It was a casus belli premised on the argument that Saddam could not vaporize the invasion force in a final act of defiance.
I'm wondering if we watched a different Iraq war.
I remember nothing but breathless exhortations about him definitely having WMDs. And that there was evidence because of yellow cake refinement. I don't even really know what that is. But then we invaded Iraq and there was a two or three year search for WMDs that then turned out to be totally fruitless. The only thing approaching WMDs were the defunct chemical weapons stockpiles we gave to them to fight Iran.
For a lot of people it was a huge black pill moment on media credibility.
Agreed on "breathless exhortations", but ... there is a but. Certainly many people walked away thinking the purpose of Iraq war to get rid of Saddam's nukes but I can't really find evidence anyone ever said they had nukes. Overuse of word "WMD" is another move that was both brilliant yet frustrating: conflated anything from mustard gas to nerve agents and nuclear weapons.
Like, here's the press release of February 5 2003 briefing to UNSC by Colin Powell. Powell made many claims: that Iraq was hiding stuff from the inspectors and that Iraq had had a biological and chemical weapons programs in 1990s (true), that Saddam had mobile laboratories (not), that Saddam "remained determined to acquire nuclear weapons" and was trying to acquire various machines such as high-specification aluminum tubes and magnets and machines (not really). Afterwards, it became evident the Saddam's nuclear program was vaporware and had been after the 1990s, but notice how elusive the original claims were here: "Those illicit procurement efforts showed that Saddam Hussein was very much focused on putting in place the key missing piece from his nuclear weapons programme -– the ability to produce fissile material." Tubes, magnets, "Saddam Hussein very focused on", "key missing piece". Sounds very scary indeed, but it was not a claim that Saddam had yet nukes.

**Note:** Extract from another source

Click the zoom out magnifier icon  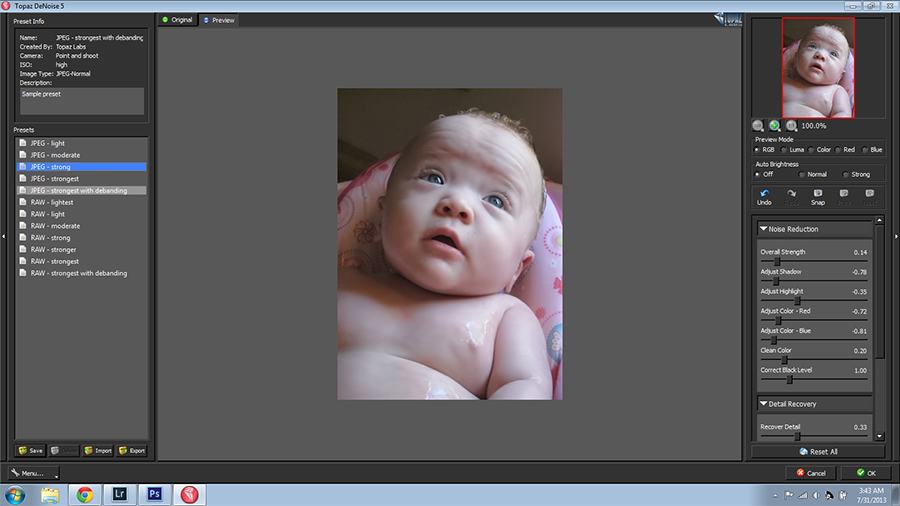pos(759,125)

There was a set of statements that Saddam was procuring uranium material ("yellow cake") from Africa (GWBs State of the Union 2003 and many statements by Dick Cheney). Again, it was nearly all claims about obtaining uranium, not having weapons. While searching for sources for all this, apparently there's bunch of anti-war websites who love to quote how Dick Cheney said "And we believe he has in fact reconstituted nuclear weapons" on Meet the Press aired March 16, 2003. Looking at the transcript that particular phrase looks like bit of word salad to me. He did say (twice!) "reconstituting his nuclear programs", which makes more grammatical sense, probably the phrase he was supposed to repeat. If Cheney was making a claim Saddam had nukes, he was being surprisingly circumspect about it. Its all "what could happen" "if they had a nuclear weapon", "he’s out trying once again to produce nuclear weapon", "it’s only a matter of time until he acquires nuclear weapons". (Later on, the US troops found yellow cake, only it was material IAEA knew of.)

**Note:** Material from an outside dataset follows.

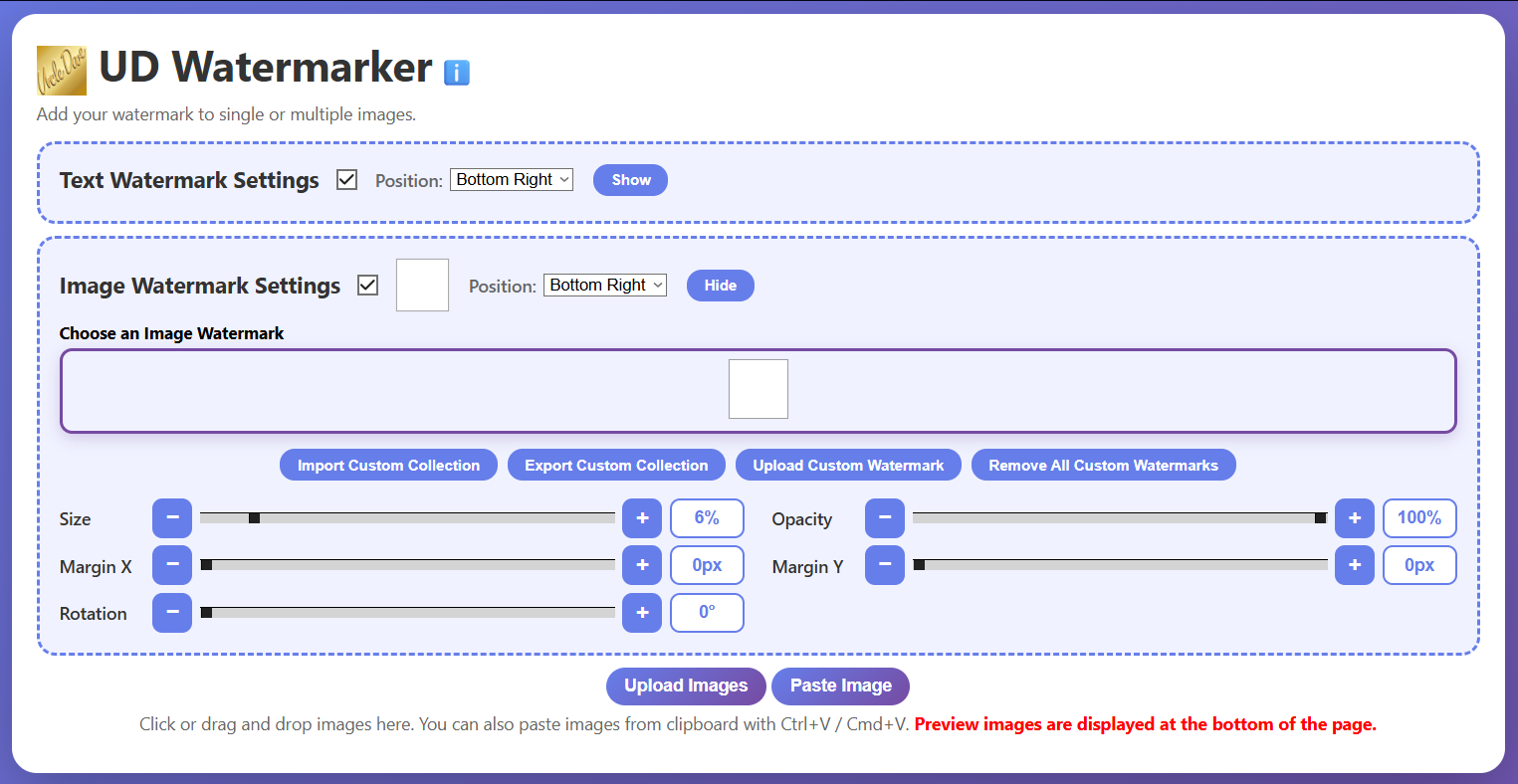The width and height of the screenshot is (1518, 784).
Task: Click the Upload Images button
Action: pyautogui.click(x=686, y=686)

To me, the 'historiography' of media reporting looks like gaslighting twice over. First round in 2003, with a frenzy of statements by admin trying to make Saddam's alleged WMD program appear maximally bad while alluding more than what they exactly said, knowing they were warmongering on flimsy ground and hypotheticals but tiptoeing close to some imagined line they thought was supported by "evidence". Too bad that all the evidence and intelligence was blatantly false or fabricated. Second round of mischaracterization happened after the war, when everyone was angry or disillusioned or both, with anti-war side painting a picture where GWB and Cheney and Powell had said all the maximal claims of Iraqi nukes everybody thought they had heard.
Disclaimer: I was like 10 at the time, so directly I most remember just like, graphics on TV of the invasion with arrows and stuff.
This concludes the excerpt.